(Passage Opens)

Railway station in Taiping, Malaysia

The Taiping railway station is a Malaysian train station located at and named after the town of Taiping, Perak.

Malaysia's first railway station was situated in Taiping and was opened in 1885 when the Taiping-Port Weld Railway Line, Malaysia's first, was opened. The current modern station is the third railway station to be built in Taiping. It was built as part of the Ipoh-Padang Besar Electrification and Double-Tracking Project which was completed in 2014.

The station is on the KTM West Coast Line and is a stop for both the KTM ETS inter-city services since 10 July 2015 and the KTM Komuter Northern Sector's Ipoh-Butterworth Line.

== Location and locality ==
Taiping station is situated on Jalan Stesen, close to the town centre. Given its status as a historical town, Taiping is home to some popular attractions such as Taiping Lake Gardens and Zoo Taiping.

Taiping station is considered the central station for the entire Larut, Matang and Selama District, which includes the towns of Kamunting, Batu Kurau, Changkat Jering, Kuala Sepetang, and Trong. Kamunting itself its own station which serves the northern part of the district, but is only served by KTM Komuter services.

==History==

Old station building situated next to the new station

The first Taiping railway station was opened in 1885 and is situated where the King Edward VII Primary School now stands. The station was officiated by Sir Hugh Low. The station was the eastern terminus of the Taiping-Port Weld Railway Line, Malaysia's first railway line. The tracks of the line no longer exist as they were dismantled in the 1980s.

The second station, which replaced the original Taiping railway station, was the relocated to the Jalan Stesen site between the 1890s to early 1900s. This station was in operation until it was replaced by a new station that was built as part of the Ipoh-Padang Besar Electrification and Double-Tracking Project. The old station is still standing and is being preserved.

The new station, which is situated to the northeast of the second station, began operations on 27 February 2014. The KTM ETS's ETS Transit began serving this station when services commenced on 10 July 2015. A day later on 11 July 2015, ETS Ekspres trains began serving this station. These services have since been replaced by newer services with various destinations on the West Coast Line.

(Passage Closes)
(Given data Opens)

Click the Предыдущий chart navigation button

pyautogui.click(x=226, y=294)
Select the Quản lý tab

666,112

(Given data Closes)
(Given data Opens)

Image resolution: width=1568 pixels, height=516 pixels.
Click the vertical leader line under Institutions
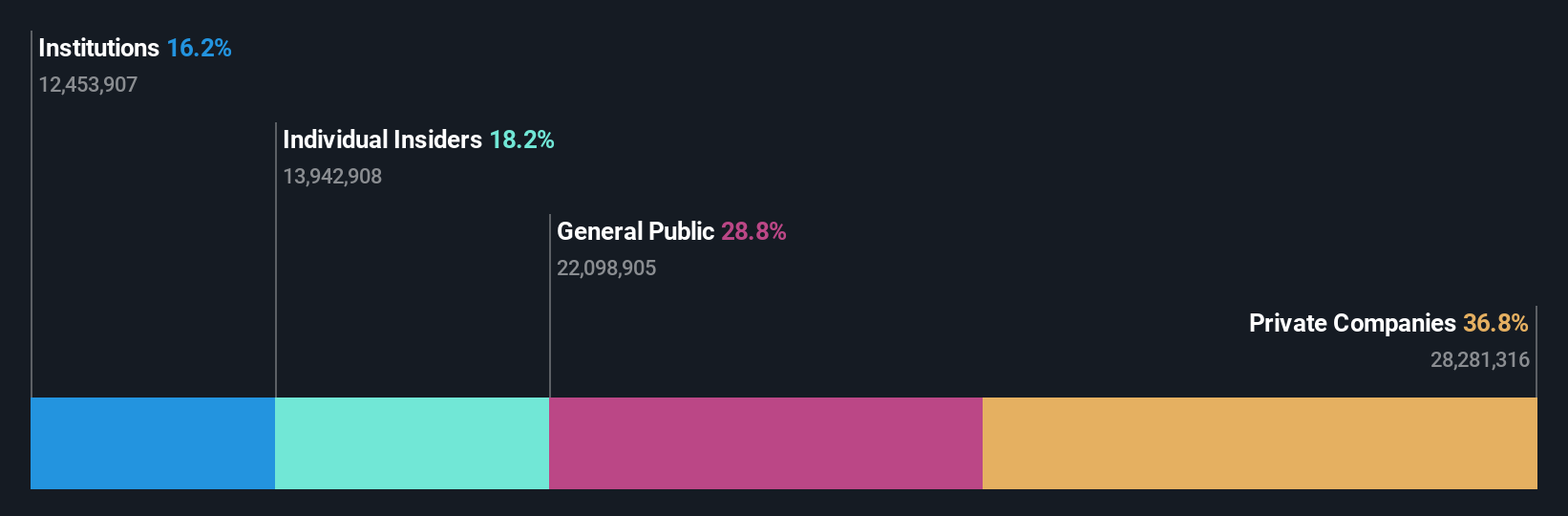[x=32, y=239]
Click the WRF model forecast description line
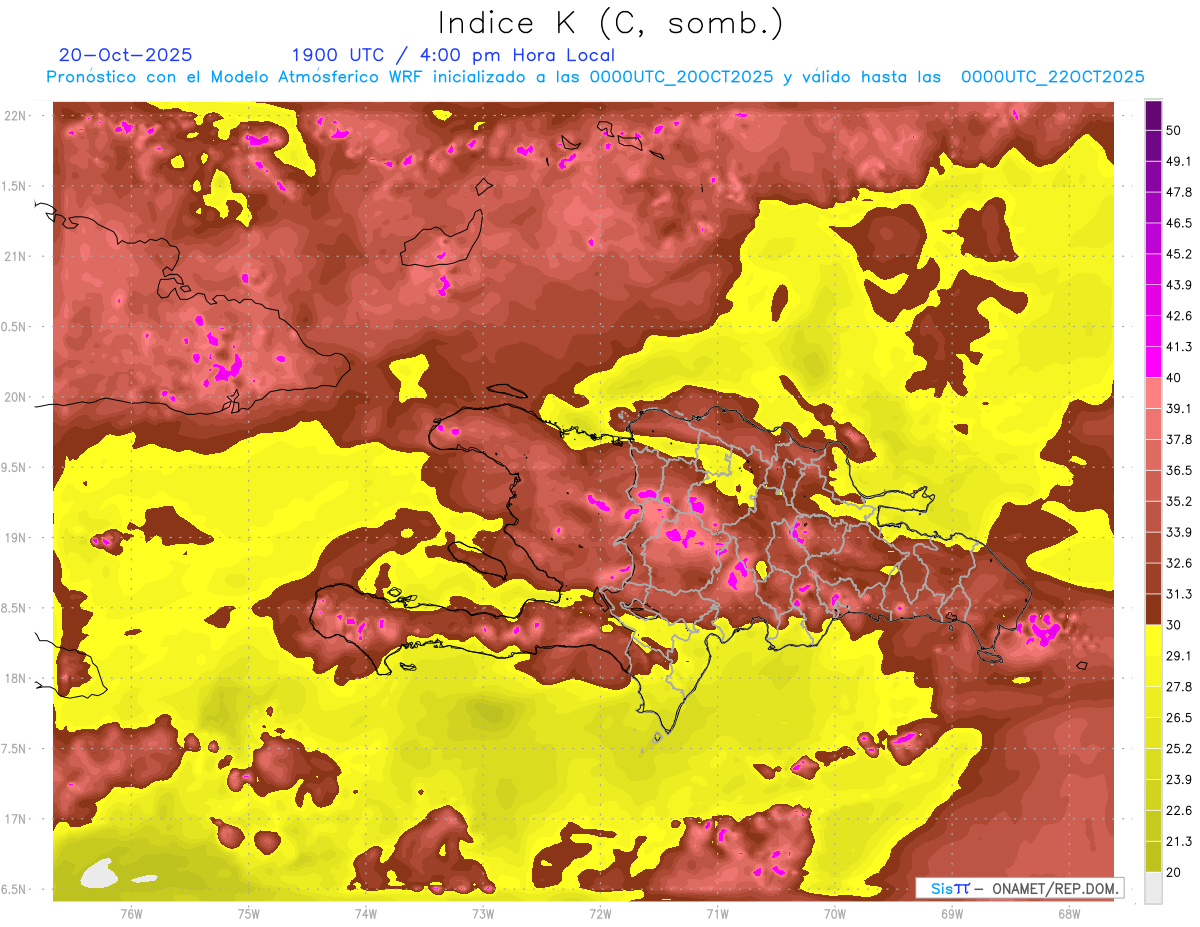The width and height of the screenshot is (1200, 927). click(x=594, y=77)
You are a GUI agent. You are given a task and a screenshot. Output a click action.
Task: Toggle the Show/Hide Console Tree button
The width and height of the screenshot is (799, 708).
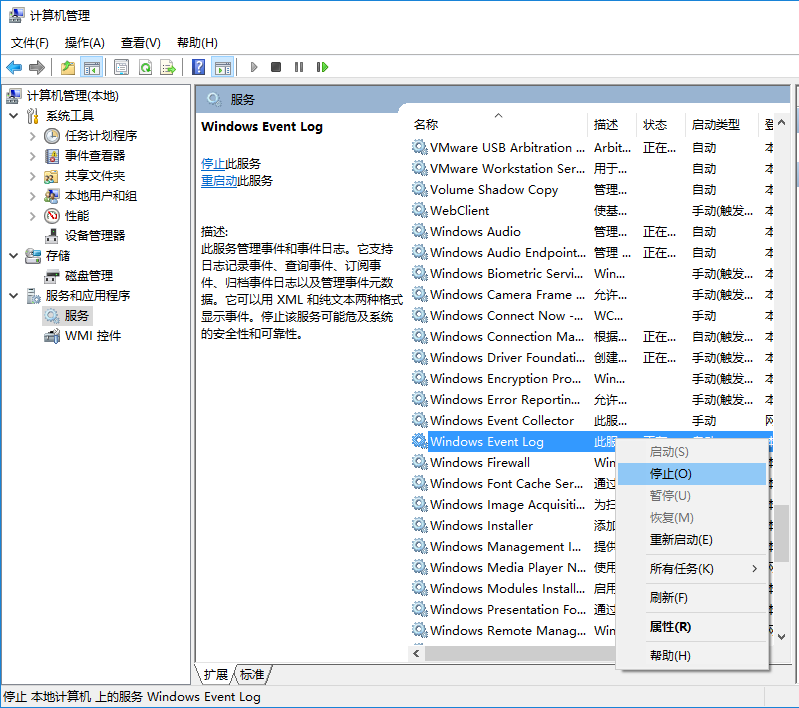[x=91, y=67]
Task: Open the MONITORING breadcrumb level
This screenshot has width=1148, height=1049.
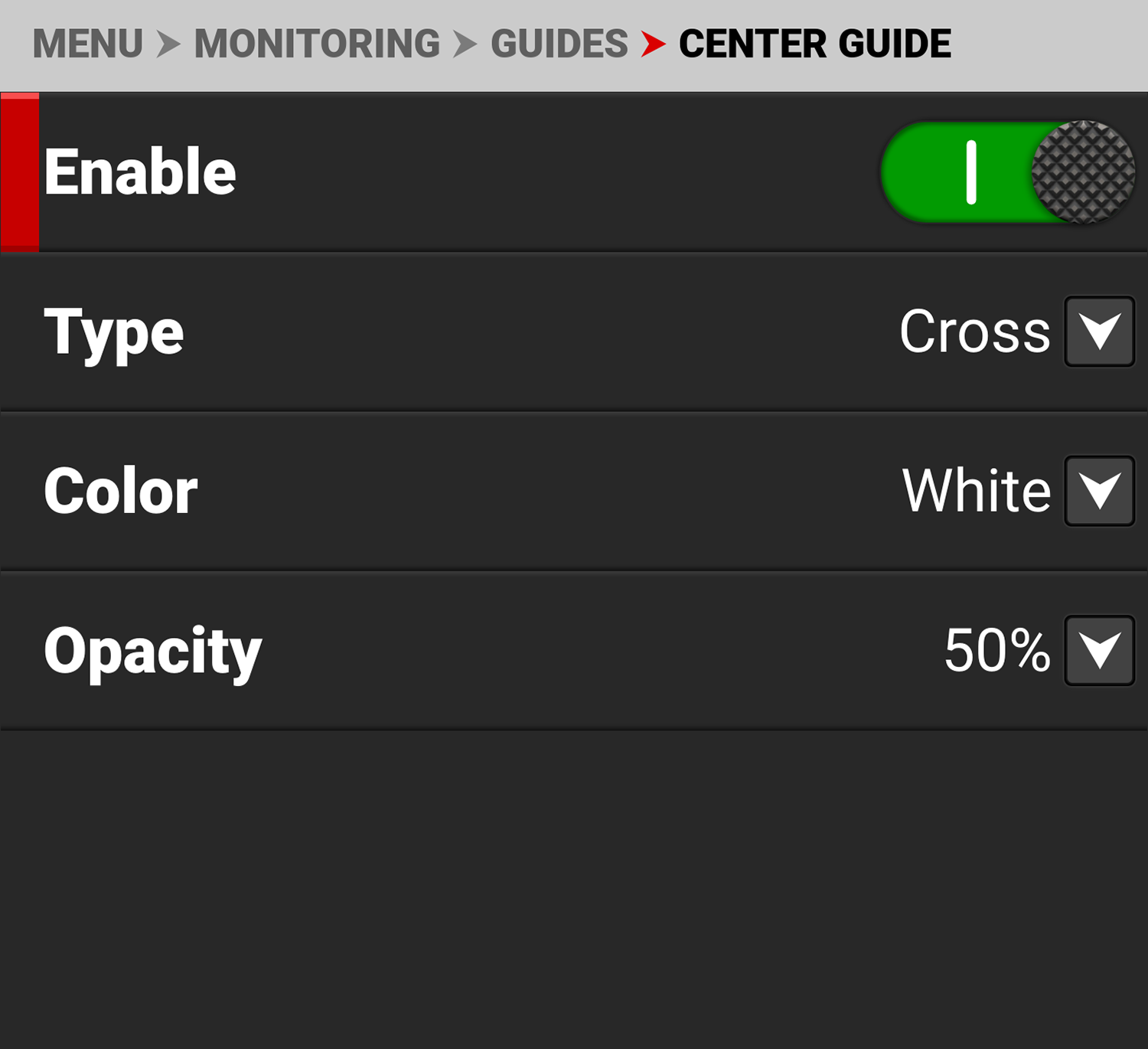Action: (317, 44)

(Given data Closes)

What you will do ▸
A: Answer these from the passage on Taiping railway station:
(i) In what year was Malaysia's first railway station opened in Taiping?
(ii) On which road is Taiping station situated?
(iii) On what date did the new station begin operations?
B: Using the passage on Taiping railway station, explain in one to three sentences why the tracks of the Taiping-Port Weld Railway Line no longer exist.
C: From the passage on Taiping railway station, extract the stretch from "The Taiping railway" through "and Zoo Taiping.", copied word for word.

Answers for this exercise ▸
A:
(i) 1885
(ii) Jalan Stesen
(iii) 27 February 2014

B: The tracks of the Taiping-Port Weld Railway Line no longer exist because they were dismantled in the 1980s.

C:
The Taiping railway station is a Malaysian train station located at and named after the town of Taiping, Perak.

Malaysia's first railway station was situated in Taiping and was opened in 1885 when the Taiping-Port Weld Railway Line, Malaysia's first, was opened. The current modern station is the third railway station to be built in Taiping. It was built as part of the Ipoh-Padang Besar Electrification and Double-Tracking Project which was completed in 2014.

The station is on the KTM West Coast Line and is a stop for both the KTM ETS inter-city services since 10 July 2015 and the KTM Komuter Northern Sector's Ipoh-Butterworth Line.

== Location and locality ==
Taiping station is situated on Jalan Stesen, close to the town centre. Given its status as a historical town, Taiping is home to some popular attractions such as Taiping Lake Gardens and Zoo Taiping.